← Glossary

Fatigue

Fatigue — feeling unusually tired or low-energy — is a commonly reported GLP-1 side effect, most often in the early weeks and around dose increases. It shows up in the trial data and constantly in community posts. The useful news: it’s frequently a downstream effect of eating much less, which means it’s often addressable.

The usual culprits

When appetite drops sharply, several energy-draining things can happen quietly at once:

  • Too few calories, too fast. A sudden steep drop in intake can leave you genuinely under-fueled while your body adjusts.
  • Dehydration. GLP-1s blunt thirst along with hunger, and mild dehydration reads as fatigue (see the eating guide).
  • Low protein and nutrient gaps. A shrunken diet is easy to under-build; protein and iron shortfalls sap energy.
  • Under-eating carbohydrates, which some people cut hard — your brain and muscles run on glucose.

What tends to help

  • Don’t undereat to zero.

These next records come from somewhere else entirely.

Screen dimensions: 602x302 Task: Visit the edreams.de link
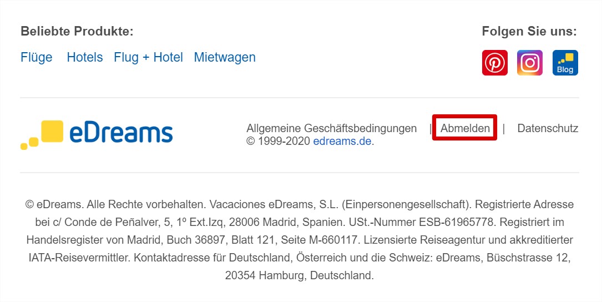click(342, 141)
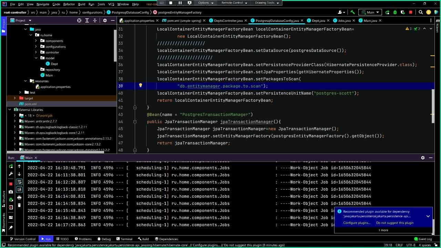Switch to DeptsController.java tab
The height and width of the screenshot is (248, 441).
tap(228, 21)
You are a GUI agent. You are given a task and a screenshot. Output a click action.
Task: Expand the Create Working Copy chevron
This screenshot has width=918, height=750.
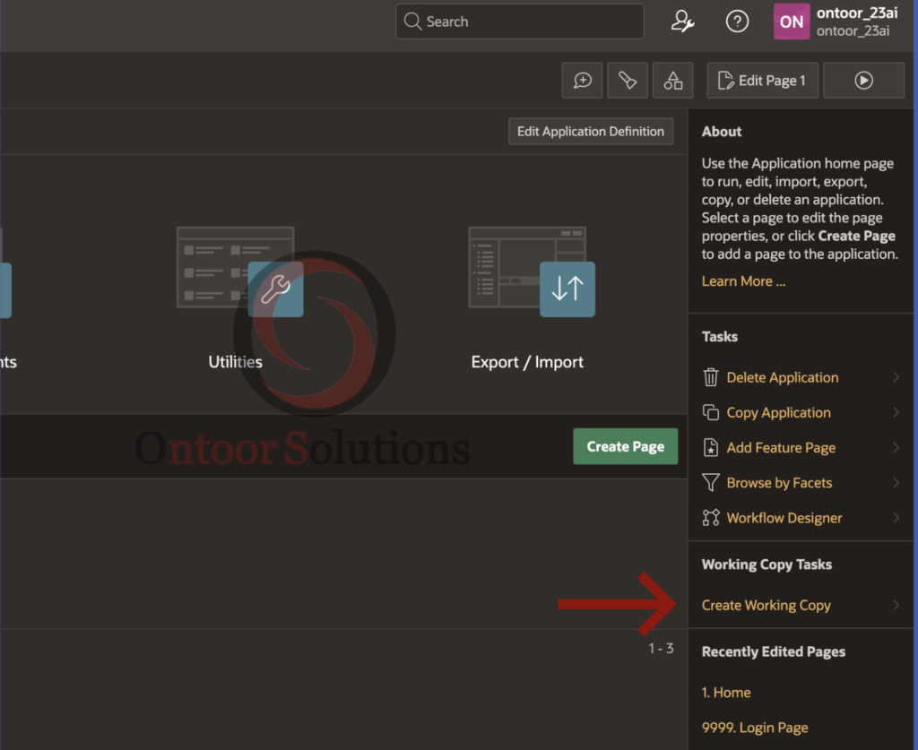tap(896, 605)
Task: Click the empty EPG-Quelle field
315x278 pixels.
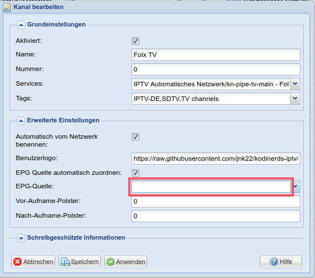Action: (x=211, y=187)

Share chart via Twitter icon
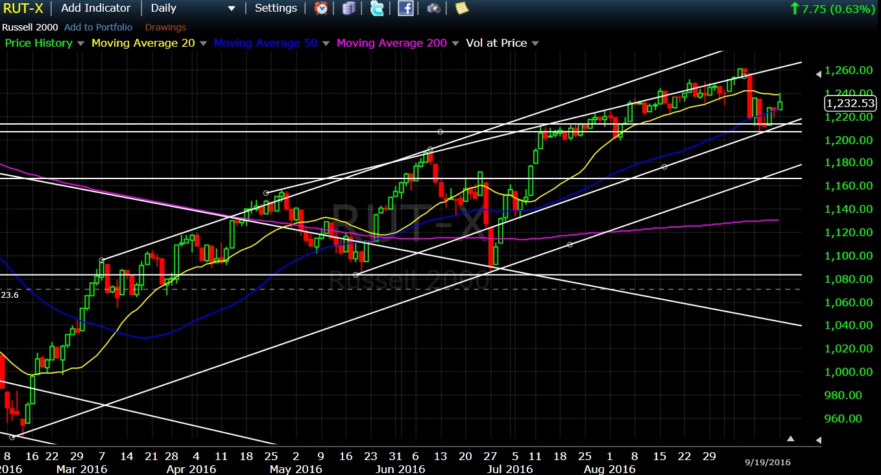pyautogui.click(x=377, y=8)
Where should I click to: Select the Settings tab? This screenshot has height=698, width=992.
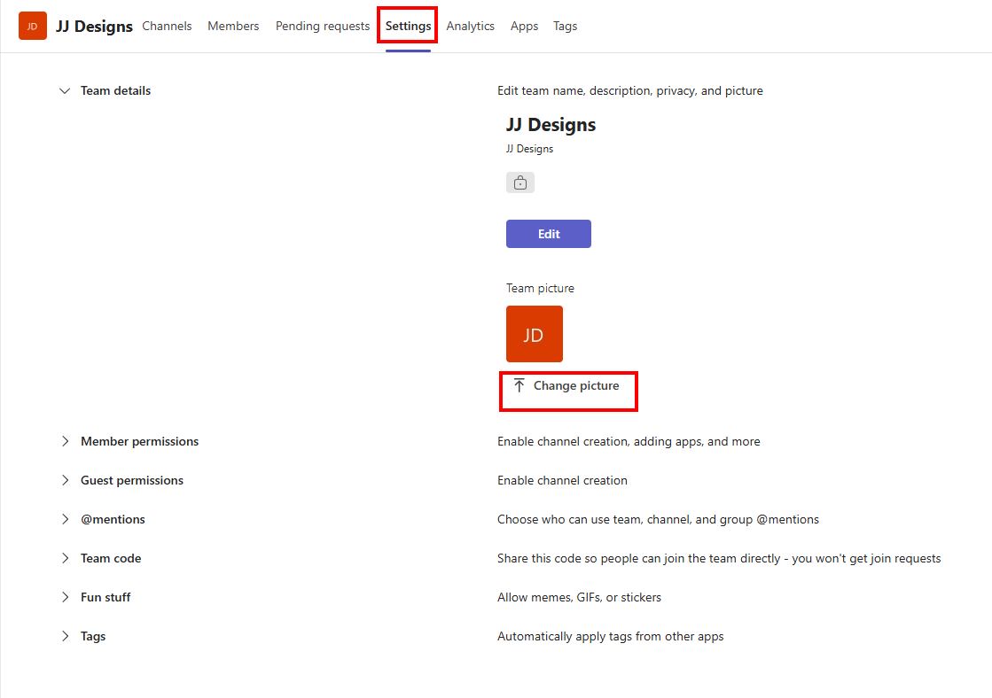[408, 26]
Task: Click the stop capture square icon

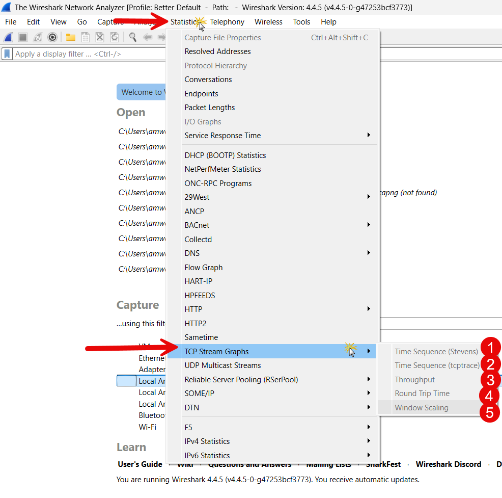Action: [x=23, y=37]
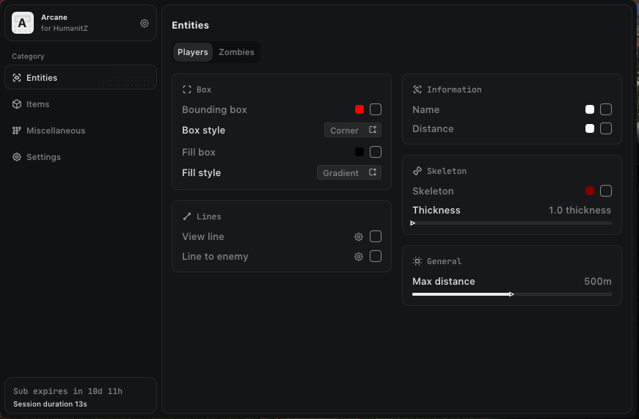
Task: Click the Arcane 'A' logo avatar
Action: [x=23, y=23]
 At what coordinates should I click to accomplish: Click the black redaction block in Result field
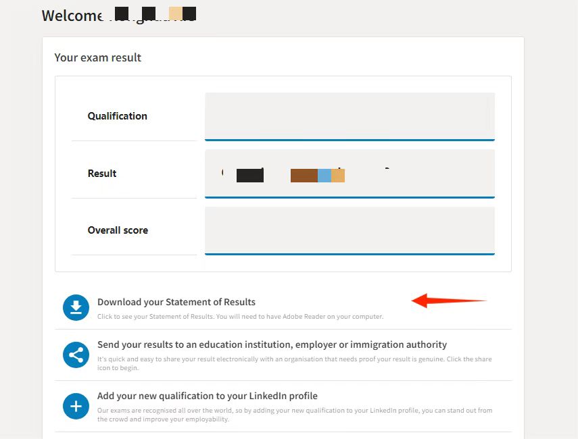pos(249,176)
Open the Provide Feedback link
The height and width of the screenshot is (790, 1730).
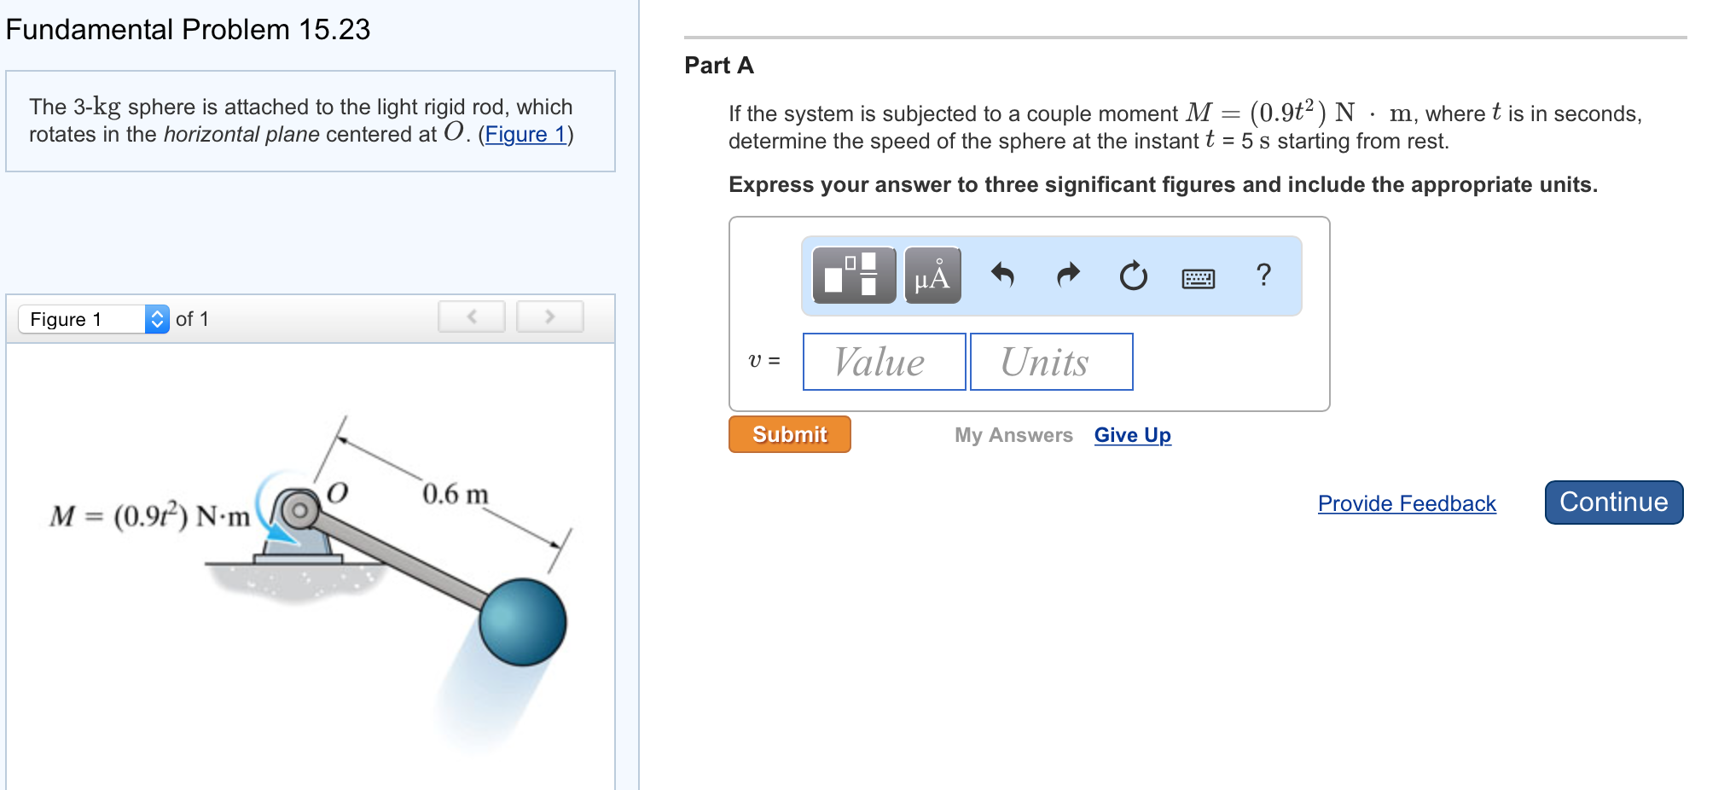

Weight loss doesn’t require misery-level restriction on top of the appetite suppression; aim for balanced small meals, not skipped ones.
  • Hydrate deliberately, since the thirst cue is unreliable.
  • Protein and iron — hit a real protein target; ask about checking iron and vitamin D if fatigue lingers.
  • Pace dose increases — if fatigue spikes hard after each step, that’s worth raising with your prescriber.

When it’s not just fuel

Persistent, heavy fatigue that doesn’t improve with better eating and hydration deserves a medical look — it can point to something separate (thyroid, anemia, low blood sugar if you’re on other diabetes meds, sleep issues) rather than the medication. Fatigue is common and usually manageable, but “always exhausted for weeks” isn’t something to just accept.